São vários fatores. Tem um componente genético, um lado familiar, que afeta de 25% a 30% das pessoas. Tem fatores ambientais, como temperatura, poluição, barulho. Há fatores regulatórios do nosso próprio organismo, da função renal, da função endocrinológica. Mas as principais causas são o estilo de vida.
Cada vez se come mais comida industrializada, menos fibra, se fuma mais, a ansiedade só piora, o número de obesos aumenta. Há o consumo excessivo de álcool, o sono prejudicado, uma vida com estresse crônico e sedentarismo. Esse estilo de vida nocivo é um dos principais determinantes da hipertensão.
Outro fator importante é o excesso de sal. Devemos consumir em média 5g de sal de cozinha por dia, o que equivale a 2g de sódio. Mas o brasileiro consome em média 9g, quase o dobro.
A OMS aponta que cerca de metade das pessoas sequer sabe que tem hipertensão arterial. Por que isso acontece?
A grande maioria dos casos não tem sintoma nenhum. Normalmente, quando eles aparecem, ela já está estabelecida há algum tempo. A pessoa começa a se queixar de falta de ar, cansaço, espuma na urina, problema na visão. Nessa hora, a pressão alta pode já ter afetado o coração, o rim, a visão, a circulação, já ter causado a lesão alvo.
O que a pessoa deve fazer para evitar um subdiagnóstico de pressão alta?
Todo mundo, pelo menos uma vez por ano, deve verificar a pressão arterial, mesmo não sentindo nada. O diagnóstico é fácil, mas por ser silenciosa as pessoas não procuram o médico. A mulher tem uma vantagem porque tem o hábito de frequentar o ginecologista, que corretamente verifica a pressão. Mas o homem só costuma ir ao médico a partir dos 50 anos, quando fica preocupado com doenças como na próstata.
Além disso, as diretrizes da Sociedade Brasileira de Cardiologia (SBC) já recomendam que todas as crianças acima de 3 anos tenham a sua pressão verificada anualmente pelos pediatras.
Um dos grandes desafios é a baixa adesão ao tratamento, por que isso acontece?
A adesão ao tratamento é muito ruim por uma série de fatores. O paciente para de tomar o remédio porque ele é caro ou porque ele não está sentindo nenhum sintoma, passa a achar que não precisa. Às vezes a pessoa nega o diagnóstico, ou até mesmo houve uma comunicação ineficaz por parte dos profissionais de saúde.
No Brasil, os trabalhos apontam que somente de 43% a 67% dos pacientes têm a pressão controlada. Os dados da OMS mostram um cenário ainda pior, com 4 de cada 5 pessoas sem o tratamento adequado no mundo. É um dos problemas mais sérios que enfrentamos.

Seção de dados:
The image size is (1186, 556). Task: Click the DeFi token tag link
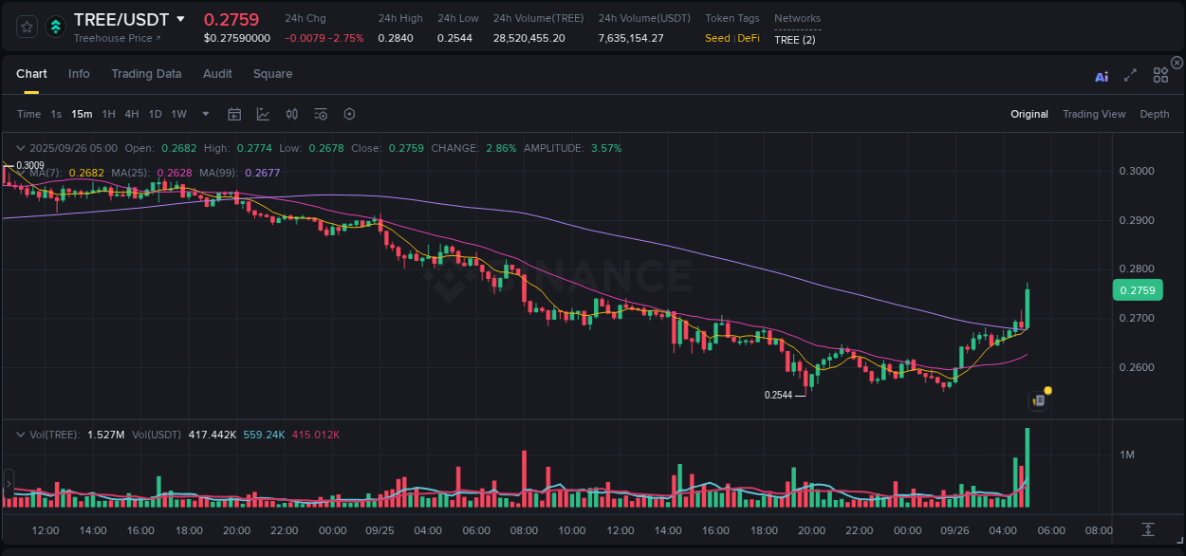[751, 38]
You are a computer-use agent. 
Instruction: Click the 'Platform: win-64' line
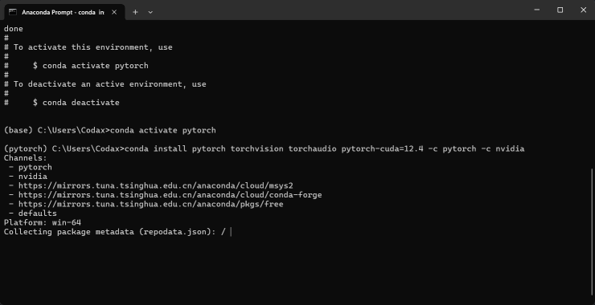click(x=43, y=223)
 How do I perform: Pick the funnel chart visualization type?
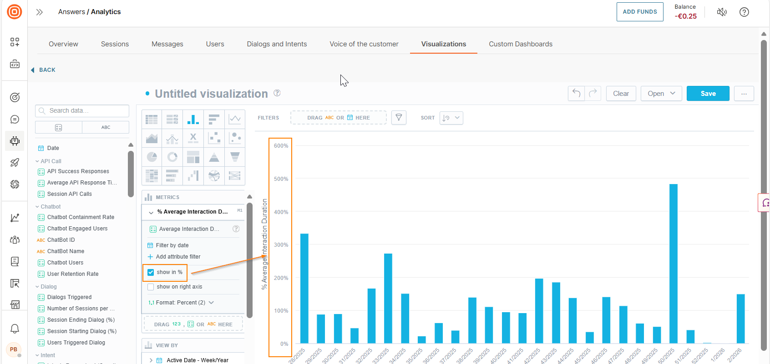[235, 157]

O que fazer: Reproduza fielmente o trecho do texto sobre hipertensão que vai de "Cada vez se" até "arterial. Por que isso acontece?", incluindo essas palavras.

Solução abaixo:
Cada vez se come mais comida industrializada, menos fibra, se fuma mais, a ansiedade só piora, o número de obesos aumenta. Há o consumo excessivo de álcool, o sono prejudicado, uma vida com estresse crônico e sedentarismo. Esse estilo de vida nocivo é um dos principais determinantes da hipertensão.
Outro fator importante é o excesso de sal. Devemos consumir em média 5g de sal de cozinha por dia, o que equivale a 2g de sódio. Mas o brasileiro consome em média 9g, quase o dobro.
A OMS aponta que cerca de metade das pessoas sequer sabe que tem hipertensão arterial. Por que isso acontece?